わたしは猿渡シリーズ?豆腐伯爵シリーズ?という彼の作品群が好きで、そこから彼を知りました。

中学二年の頃でした。

例によってBLを感じたからです。

 

そんな私が高校に進学します。結局中退しますけど。

そうすると入学してわりとすぐに文化祭が始まりました。

どこもそうだと思いますが高校一年の文化祭とは特に何かあるものではありません。

催しもよくわからないものでした。

二年三年になって初めて「お化け屋敷」や「クレープ屋」なんかが出来るのでした。

 

そんな高校一年の文化祭の中で、私にとって一番の思い出は「古本市」です。

何と言っても安かった。ブックオフなんて目じゃないほど安かった。

わたしは興奮のあまり10冊ほど買い込み帰宅時にはなかば仰け反りながら、意識を失いかけながら、道中を本と共にしました。

 

その買った10冊の本のうちの一つが津原泰水作「ブラバン」でした。

ブラバンについては事前にあらすじを知っていましたが、青春小説に興味のない私が手を出すことのないだろう本でした。

ただ安さにつられて買いました。10円とかでした。

 

家に帰って買ってきた本を並べ悦に浸り、どれから読もうか・日焼けしてる本ってやっぱやだなと思っていると、何かが落ちました。

しおりかチラシかと思いました。

しかし、それは写真でした。

どこかの中学校の、クラスの、遠足の、集合写真でした。

 

見た瞬間わたしはなんとなく背筋が凍って、君悪く思いつつも、「なんだか小説みたいじゃあないか」などと思いました。

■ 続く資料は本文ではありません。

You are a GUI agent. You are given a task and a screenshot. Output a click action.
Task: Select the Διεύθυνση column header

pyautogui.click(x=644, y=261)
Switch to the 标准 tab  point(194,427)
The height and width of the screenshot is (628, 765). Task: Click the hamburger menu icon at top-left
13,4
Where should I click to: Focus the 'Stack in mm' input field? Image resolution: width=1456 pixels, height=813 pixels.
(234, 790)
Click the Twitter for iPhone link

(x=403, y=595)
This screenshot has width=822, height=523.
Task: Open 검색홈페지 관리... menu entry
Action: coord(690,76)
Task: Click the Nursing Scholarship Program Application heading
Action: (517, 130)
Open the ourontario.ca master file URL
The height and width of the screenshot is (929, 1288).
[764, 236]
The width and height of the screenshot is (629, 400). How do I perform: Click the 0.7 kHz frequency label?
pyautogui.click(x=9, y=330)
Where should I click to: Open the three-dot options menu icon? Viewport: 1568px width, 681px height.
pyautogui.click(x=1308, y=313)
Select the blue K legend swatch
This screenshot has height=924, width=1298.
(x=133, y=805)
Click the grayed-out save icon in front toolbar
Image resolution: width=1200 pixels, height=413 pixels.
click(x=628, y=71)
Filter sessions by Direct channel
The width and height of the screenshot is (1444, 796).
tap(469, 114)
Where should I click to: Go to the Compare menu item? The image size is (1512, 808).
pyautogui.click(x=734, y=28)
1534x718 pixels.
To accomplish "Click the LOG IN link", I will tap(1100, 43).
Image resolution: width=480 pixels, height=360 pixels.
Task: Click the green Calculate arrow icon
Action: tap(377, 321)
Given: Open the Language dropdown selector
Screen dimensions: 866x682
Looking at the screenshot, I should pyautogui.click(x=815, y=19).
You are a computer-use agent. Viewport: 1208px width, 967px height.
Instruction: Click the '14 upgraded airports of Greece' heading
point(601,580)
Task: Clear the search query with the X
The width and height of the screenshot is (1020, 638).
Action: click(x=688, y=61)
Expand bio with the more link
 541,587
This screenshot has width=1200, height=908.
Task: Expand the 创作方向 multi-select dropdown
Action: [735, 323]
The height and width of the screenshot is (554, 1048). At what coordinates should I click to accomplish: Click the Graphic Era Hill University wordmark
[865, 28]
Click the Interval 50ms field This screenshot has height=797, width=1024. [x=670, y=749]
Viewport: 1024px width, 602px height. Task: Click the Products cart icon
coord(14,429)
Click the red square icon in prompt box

わたしはこういう体験が好きで、ロマンチストなんですね。

気色悪く思われますかね。どうでしょうね。

 

その写真を載せたいのですが、いろいろと恐ろしいので止めます。

ただ、この集合写真を「ブラバン」に挟む意味や、古本市に寄付した意味、その集合写真の誰もが気怠げで視線すらあっちこっちに向いている全てが、いい感じに小説っぽく、わたしの思い出を彩っております。

 

備考  小説ブラバンは青春部活小説なので、眩しすぎ、つらく、読了には至りませんでしたことを書き添えます。